黒神領においてさらに逸れ者であるゴロツキたちの溜まり場にて、全身の筋肉のあげる悲鳴を感じながら、ウツギは古びたテーブルに突っ伏してうなだれていた。


そんな彼に仲間である男たちが心配そうに声をかけるも、ウツギは反応する気力すら見せなかった。

そんな中でウツギの正面に座っていたセンドウは懐から白く柔らかい板状の何かを取り出すと、そっとウツギの傍に置いた。


「…なんだよこれ」

「私が調合した湿布ですねぇ…ひっひ!効果はある程度保証しますよぉ~」


「…そうかよ」

「兄貴、自分が貼りますよ。背中とか大変でしょうし」


「おう…」


仲間たちに背中を晒し、湿布を貼ってもらうという姿に情けなさを感じ、ウツギは再び俯いた。


「これも全部あの筋肉ダルマと痴女野郎のせいだ…」

「ひっひ!とんでもない方々に気に入られてしまって大変ですねぇ…ひっひ!」


ウツギの疲労にはある理由があった。

それは少し前からエナノワールの屋敷に客人として招かれているとある二人…ソードとブルーに由来していた。

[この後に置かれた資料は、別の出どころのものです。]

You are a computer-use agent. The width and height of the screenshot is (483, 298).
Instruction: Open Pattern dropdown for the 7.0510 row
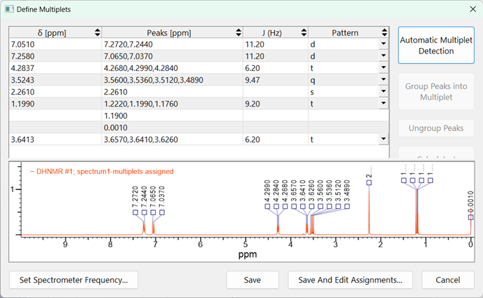click(x=382, y=45)
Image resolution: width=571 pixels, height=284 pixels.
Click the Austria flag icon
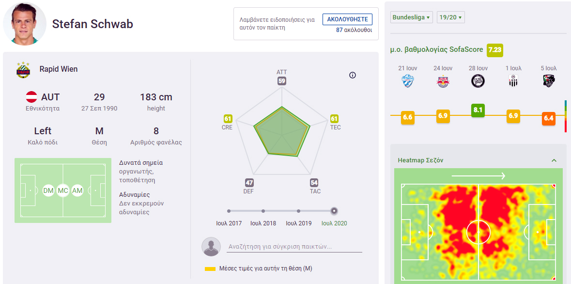click(x=31, y=96)
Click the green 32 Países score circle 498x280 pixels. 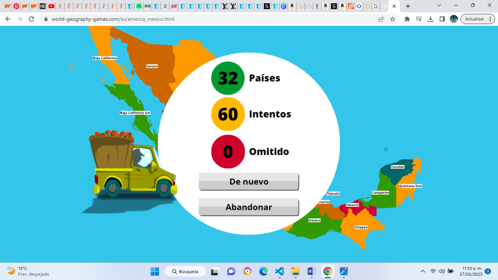(228, 78)
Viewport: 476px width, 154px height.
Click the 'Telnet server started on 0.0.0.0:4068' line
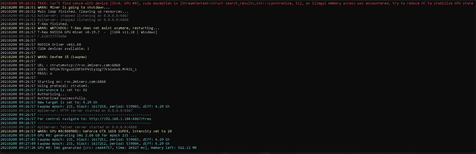click(69, 127)
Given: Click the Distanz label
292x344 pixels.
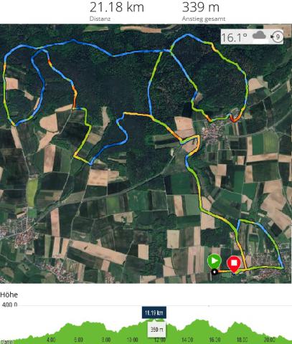Looking at the screenshot, I should 100,19.
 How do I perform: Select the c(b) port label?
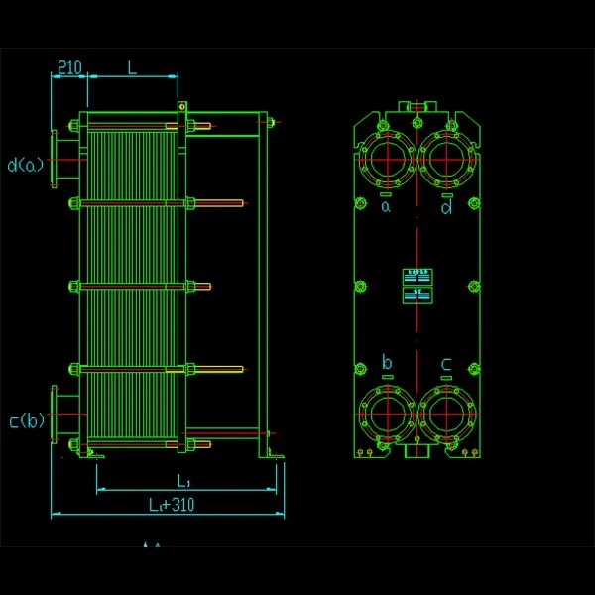(x=27, y=421)
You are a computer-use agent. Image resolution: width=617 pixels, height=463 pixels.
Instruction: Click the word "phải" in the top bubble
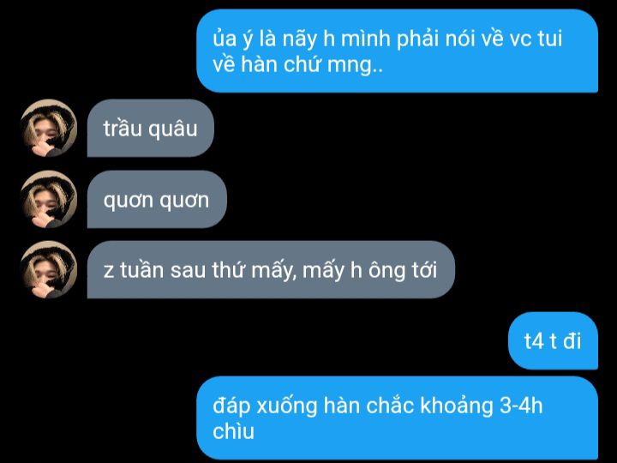click(x=418, y=39)
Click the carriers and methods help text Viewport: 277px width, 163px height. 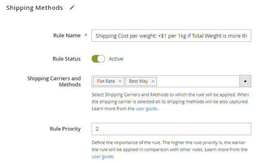[x=170, y=102]
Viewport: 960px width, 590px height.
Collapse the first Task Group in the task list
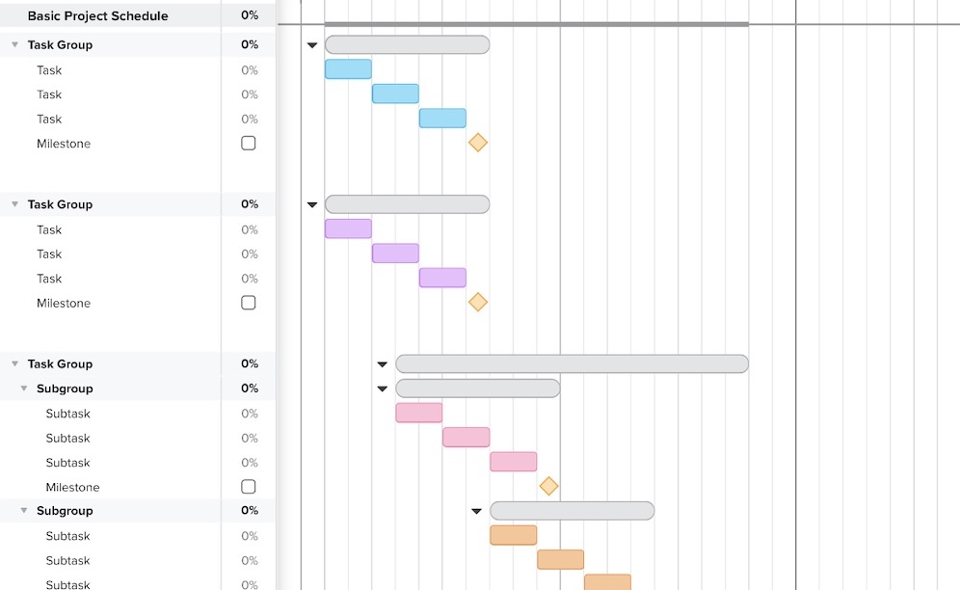(13, 44)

何故かウツギは二人に目を付けられてしまい、運動と言う名の苦行の中に放り込まれているのだ。

走り込みに、筋力トレーニング…そして模擬戦闘。


これまでの人生において運動などとは無縁だったウツギにはあまりにも過酷であり、全身を絶え間ない筋肉痛が襲っていた。


「クソが…なんなんだよ…」

「ひっひ!まぁ直接の手助けはできませんがぁ、湿布くらいならいくらでも用意できますので行ってくださいねぇ~ひっひ!…あぁそう言えばウツギさん、例の「薬」の事なのですが…」


薬という言葉に反応してウツギは顔をあげた。

周囲の男たちも一斉にセンドウに血走ったかのような目を向け、それらを一身に受けてセンドウは静かに懐から小さな透明の袋に入れられた緑色の粉末を取り出して見せた。


「まさかそれが…?」

「まだ施策の段階ですがねぇ…例の商人さんに話を付けることができたので素材となる葉を少量ですが手に入れることができましてぇ…えぇ…ひっひ!形にはしてみたのですが…しかしいかんせんこちら方面に詳しいわけではないので副作用やらの実験がまだでしてねぇ…」


「…よこせ!」


ウツギは乱暴にその「薬」を奪い取り、袋を開く。


「…いちおう忠告はしておきますがぁお勧めはしませんよぉ。効果は出るでしょうがどんな副作用がでるか…」

「だからそいつをこの俺が確かめてやろうって言うんだろうが。副作用が怖くてヤクが使えっかよ。吸えばいいのか?」


「そうですねぇ…一番濃く効果を得ようと思うのなら溶かして注射がいいのですが…さすがに恐怖が勝るでしょうし、素人が注射器を扱うのは危ないですからねぇ…吸うのが早いかと…」

「うっし…なら…」

「ま、待ってくれアニキ!こう言うのはリーダーのアンタじゃなくて下の俺たちがするもんじゃ…」


「うるせぇ!へへ…話によればこいつは最高に「飛べる」そうじゃねぇか…なら俺が一番乗りするのが当然なんだよ…いくぞ…」


恐る恐るウツギが薬に口を近づけ…そして…。


ピリリリリリリ!


そんな耳の奥を殴りつけるかのような音がどこからともなく聞こえて邪魔をした。


「な、なんだ!?」

「あぁ失礼…私の通信機の様だ…ひっひ!」


「つ、通信機…?なんでお前がそんなもん…」

「こちらもつい最近素材が手に入りまして…ひっひ!」


「そんな便利なもんなんで俺に渡さない!?それがありぁこそこそしなくても…」

「いえ…さすがに数が用意できるほどではないのでひとまずアザレアさんに渡したのとこれしかなく…」


「は、はぁ!?なんであの女に渡すんだよ!ふつう俺だろうが!」

「ひっひ!申し訳ないですが義理立てという物がありまして…えぇ…ひっひ!まずはお世話になっている家の当主であるアザレアさんに渡すのが筋という物でしてえぇ…ひっひ!それにそういう契約のもとで身を置かせてもらっていますので、えぇ…ひっひ!…っとすみませんウツギさん。どうやらそのアザレアさんに呼ばれてしまったようだぁ。さすがに私のいないところでそれを吸われるのは何かあった時に対応できないのでまた後日という事でお願いしますねぇ」


それだけ言うとセンドウはウツギの手から小袋を奪い取り、速足でたまり場を出て行ってしまった。


「何なんだよちくしょう!」


残されたウツギは苛立たし気に立ち上がるとセンドウが座っていた椅子を蹴飛ばした。

しかし筋肉痛に苛まれていた脚には激痛が奔り、さらには辺りどころが悪く足の小指にも激痛が奔った。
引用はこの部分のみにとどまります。